LIVINGSTON, NJ — October 28, 2009 — Columbia Laboratories, Inc. (Nasdaq: CBRX) has raised approximately $11,772,000 in gross proceeds to the Company through the sale of 10,900,000 shares of its common stock and warrants to purchase 5,450,000 shares of its common stock in a registered direct offering.  The common stock and warrants were sold in units, with each unit consisting of one share of common stock and a warrant to purchase 0.5 shares of common stock at a price of $1.08 per unit in a registered direct offering. The warrants will be exercisable at an exercise price of $1.52 per share of common stock at any time on or after April 30, 2010 and ending on April 30, 2015. Net proceeds to the Company are expected to be approximately $10,709,000 after offering-related fees and expenses.
 “This was an important transaction for Columbia and our shareholders.  Its closing means we will be able to complete the ongoing PREGNANT Study whether or not we proceed with a partnership, while also strengthening our position in partnership discussions.  PREGNANT Study data, if positive, will enable us to file with the FDA for the short cervix indication in the fourth quarter of 2010,” stated Robert S. Mills, president and chief executive officer of Columbia Laboratories. 
 
 Mr. Mills continued: “This transaction will also fund the execution of our life cycle management program for the progesterone franchise. Our next-generation progesterone products will extend our patent protection for an additional six years, thereby ensuring continued growth and returns on our investments and those of our shareholders. The proceeds of the offering will also be used for general corporate purposes.”

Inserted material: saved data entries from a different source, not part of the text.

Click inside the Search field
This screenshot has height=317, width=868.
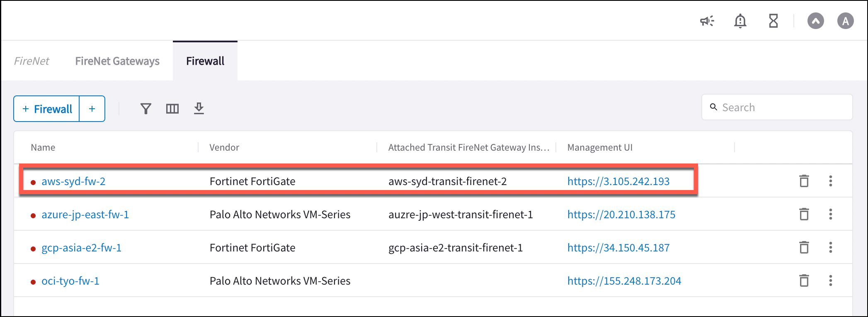click(x=777, y=107)
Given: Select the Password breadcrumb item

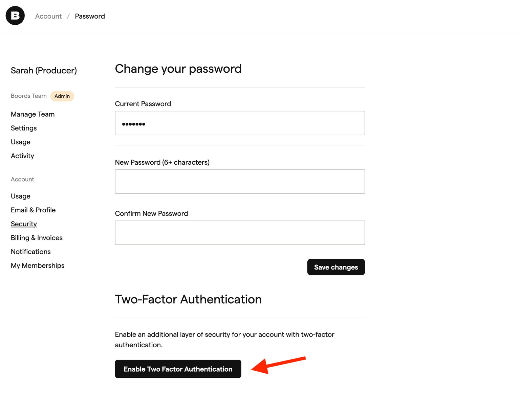Looking at the screenshot, I should click(x=90, y=16).
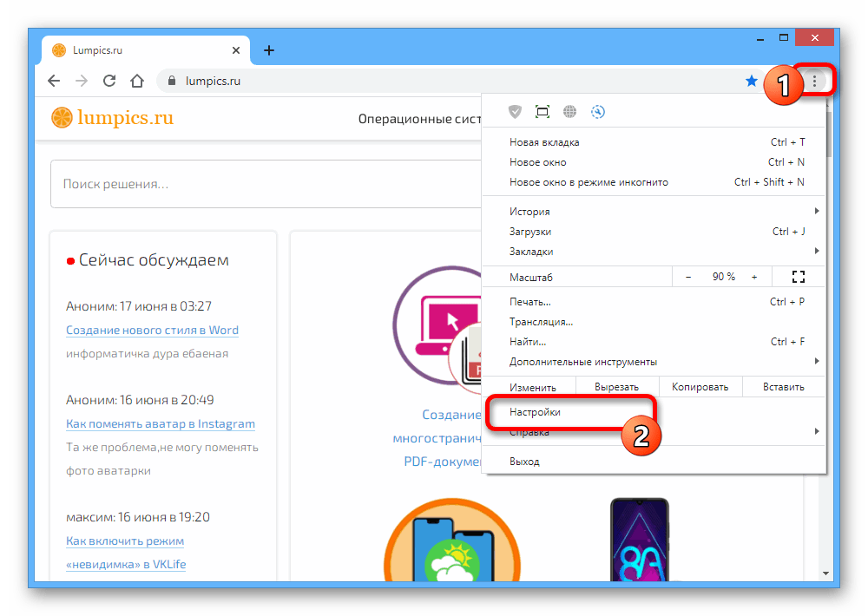
Task: Toggle fullscreen mode icon next to zoom
Action: click(799, 277)
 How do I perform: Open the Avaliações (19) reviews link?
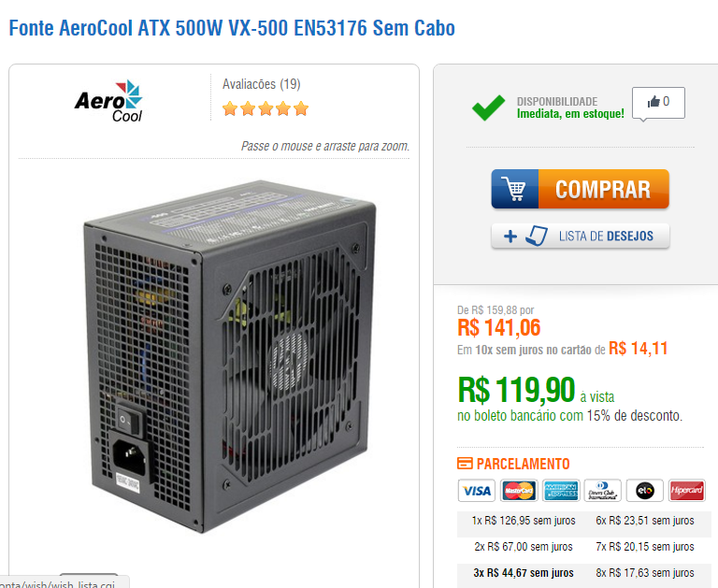click(262, 84)
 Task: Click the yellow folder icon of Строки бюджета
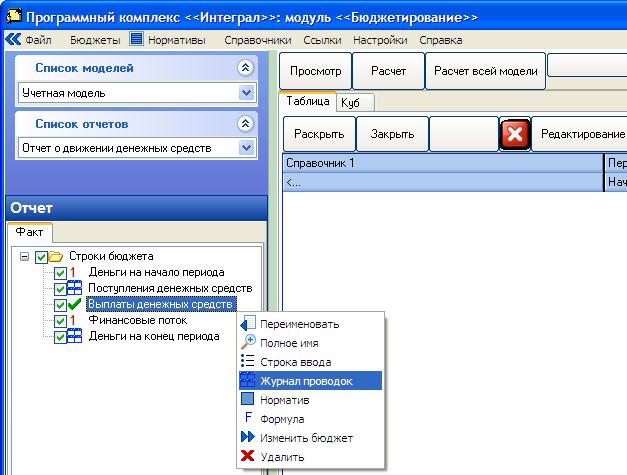coord(56,256)
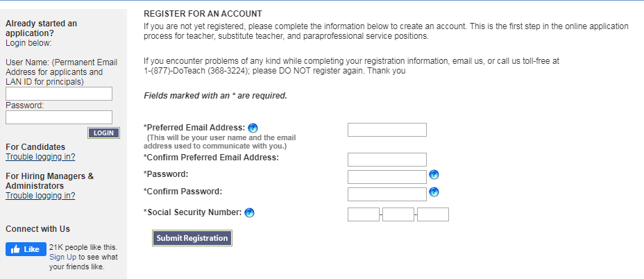
Task: Open help icon beside Preferred Email Address
Action: coord(253,128)
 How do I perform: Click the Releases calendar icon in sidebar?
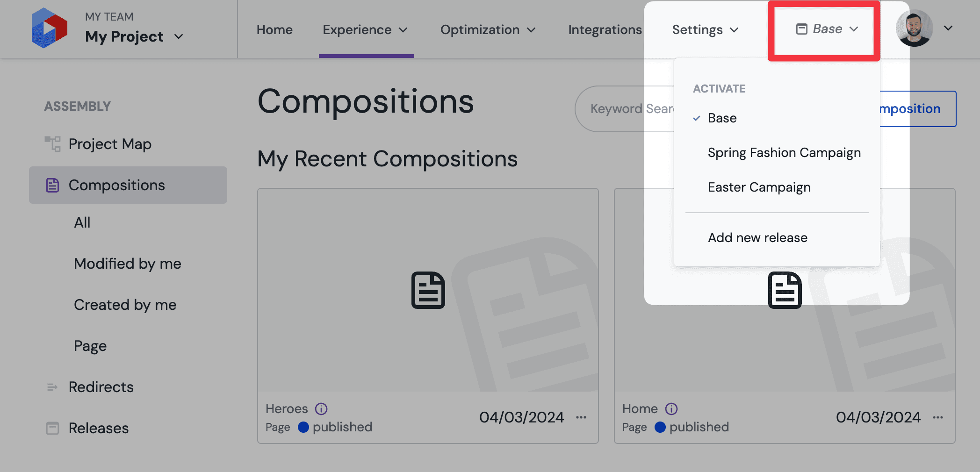[x=52, y=428]
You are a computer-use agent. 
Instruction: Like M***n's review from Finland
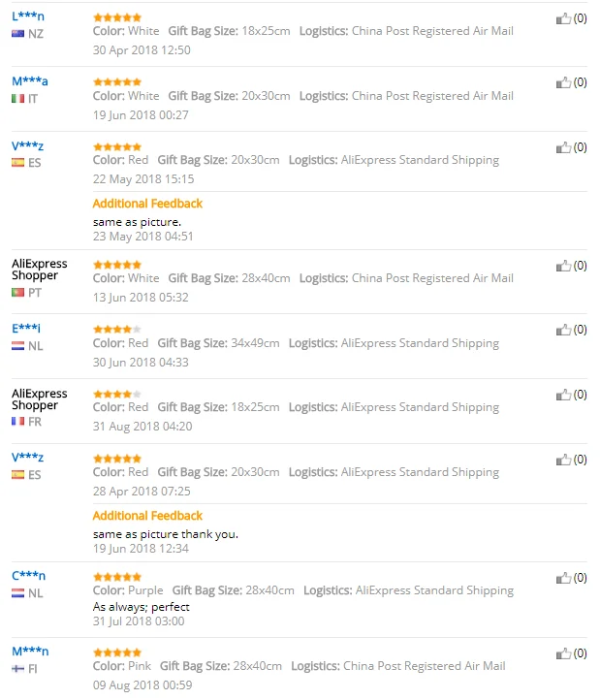[x=563, y=653]
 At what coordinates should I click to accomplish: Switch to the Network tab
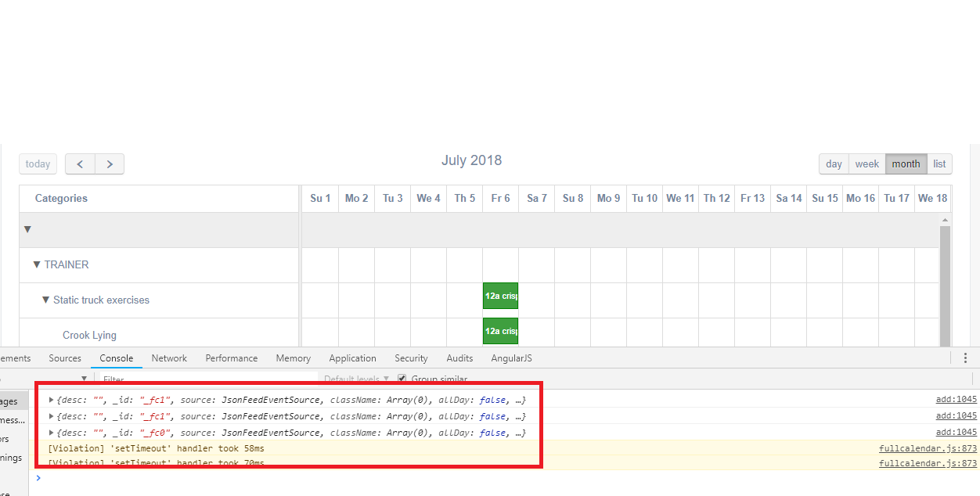169,358
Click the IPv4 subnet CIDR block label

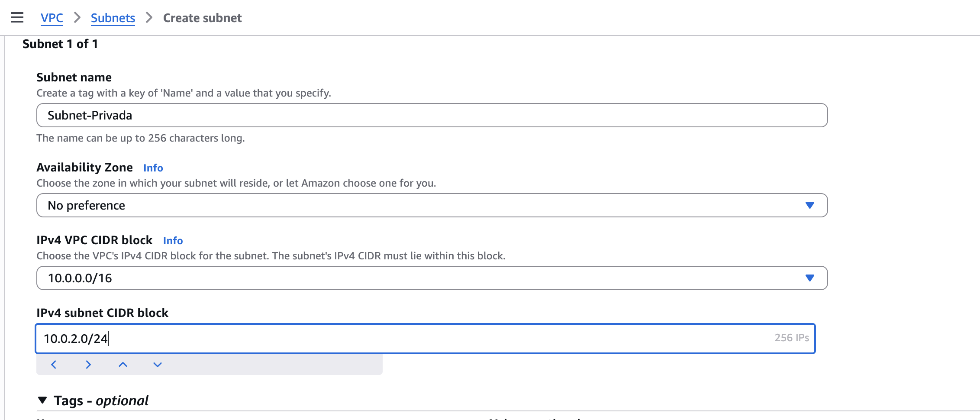102,313
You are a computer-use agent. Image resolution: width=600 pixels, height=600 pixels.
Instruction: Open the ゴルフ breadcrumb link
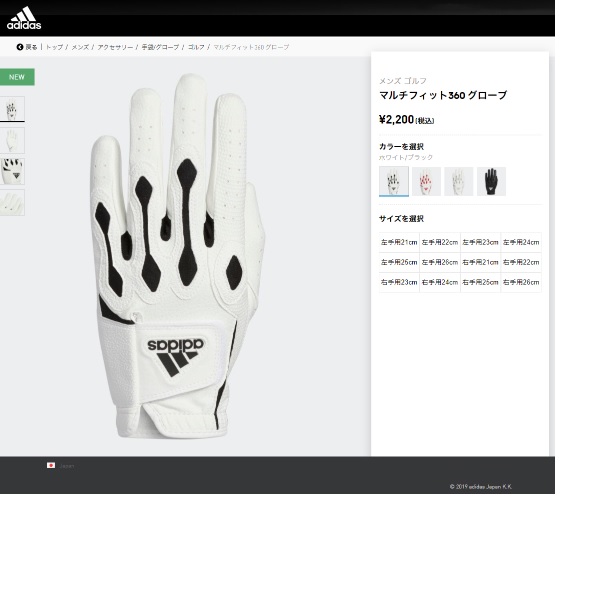196,47
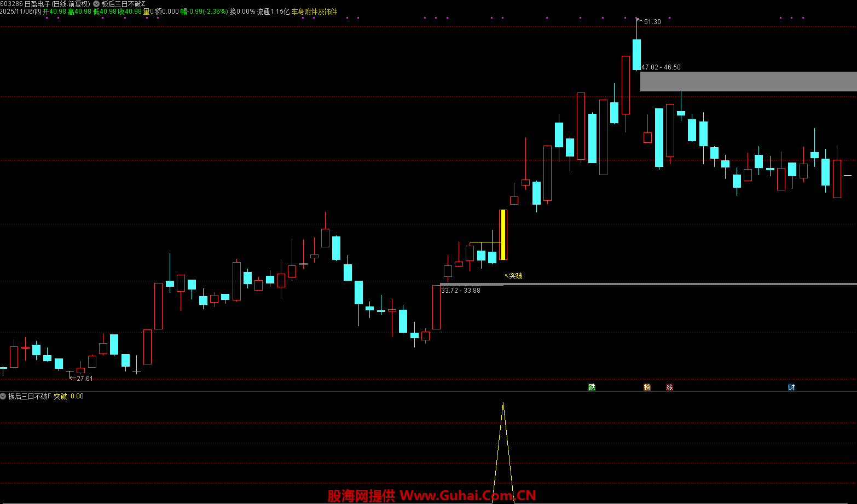Click the gray 47.82 - 46.50 gap zone
857x504 pixels.
pyautogui.click(x=748, y=82)
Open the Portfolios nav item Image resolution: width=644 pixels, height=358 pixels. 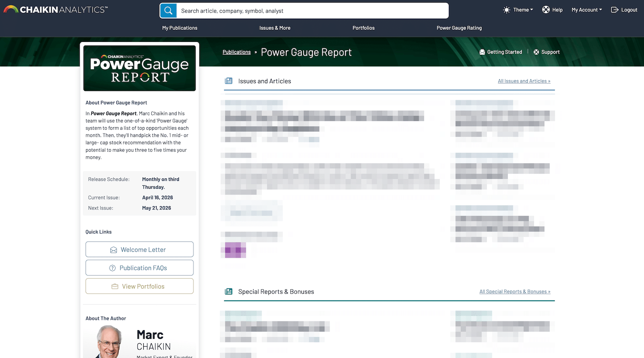(363, 28)
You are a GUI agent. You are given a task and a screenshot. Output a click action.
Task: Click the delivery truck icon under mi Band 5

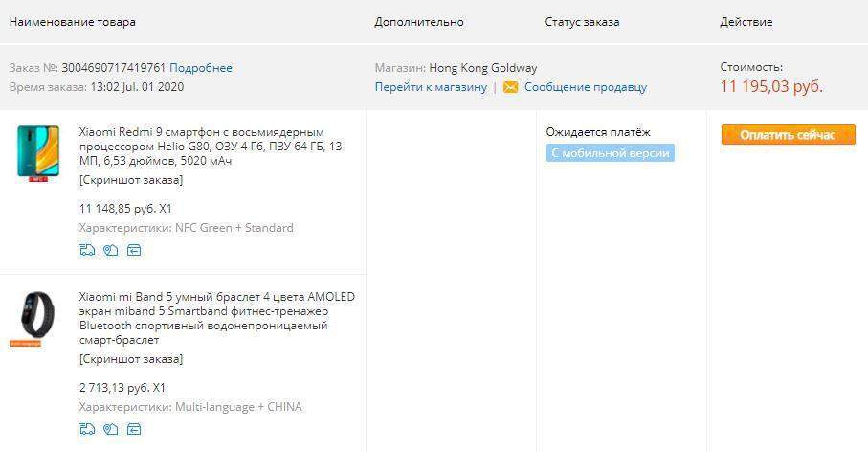[87, 429]
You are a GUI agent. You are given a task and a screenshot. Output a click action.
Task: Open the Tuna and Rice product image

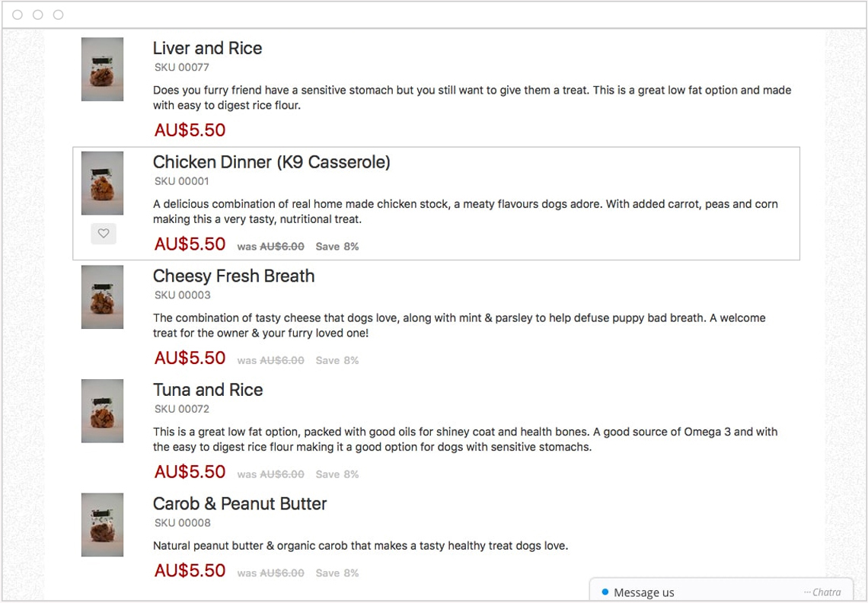pos(103,411)
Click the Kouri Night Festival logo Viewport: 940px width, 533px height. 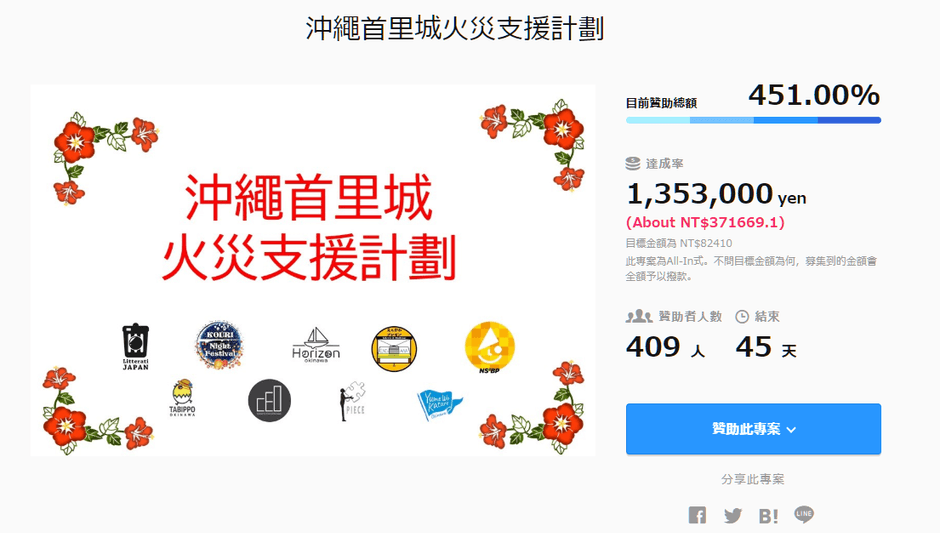(x=219, y=345)
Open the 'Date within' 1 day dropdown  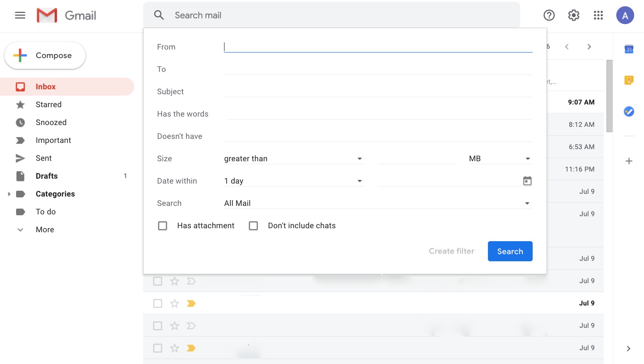click(294, 181)
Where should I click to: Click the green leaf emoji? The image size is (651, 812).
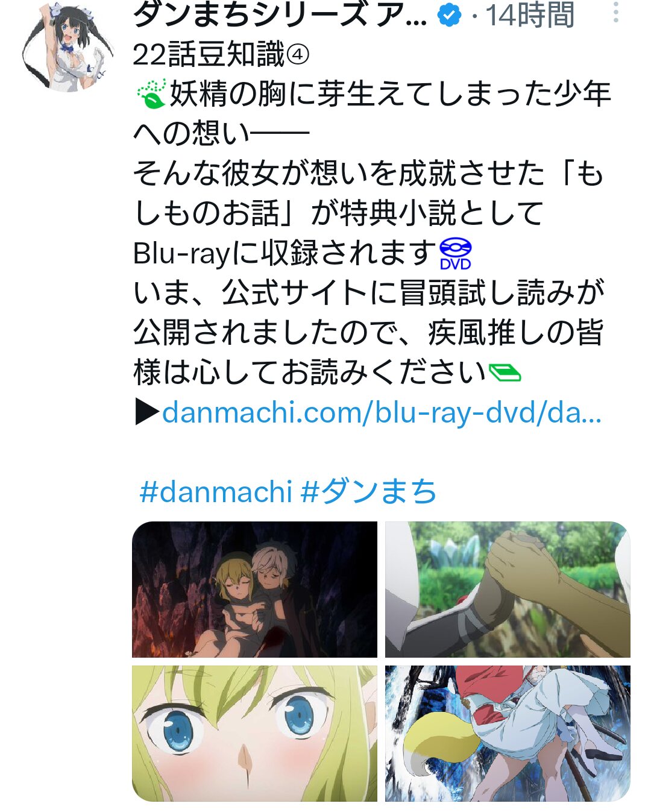pos(151,94)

 The shares and warrants were offered pursuant to an effective registration statement previously filed with the Securities and Exchange Commission (Registration No. 333-155530). Oppenheimer & Co. Inc. and The Benchmark Company, LLC served as lead placement agent and co-placement agent, respectively, for the transaction. The units were offered by means of a prospectus and an accompanying prospectus supplement, a copy of which can be obtained from Oppenheimer & Co. Inc., 300 Madison Avenue, 4th Floor, New York, NY 10017, or by calling (800) 221-5588, or The Benchmark Company, LLC, 40 Fulton Street, 19th Floor, New York, NY 10038, or by calling (800) 207-7455.
 
 An electronic copy of the prospectus and prospectus supplement is also available on the website of the Securities and Exchange Commission (the "SEC") at http://www.sec.gov.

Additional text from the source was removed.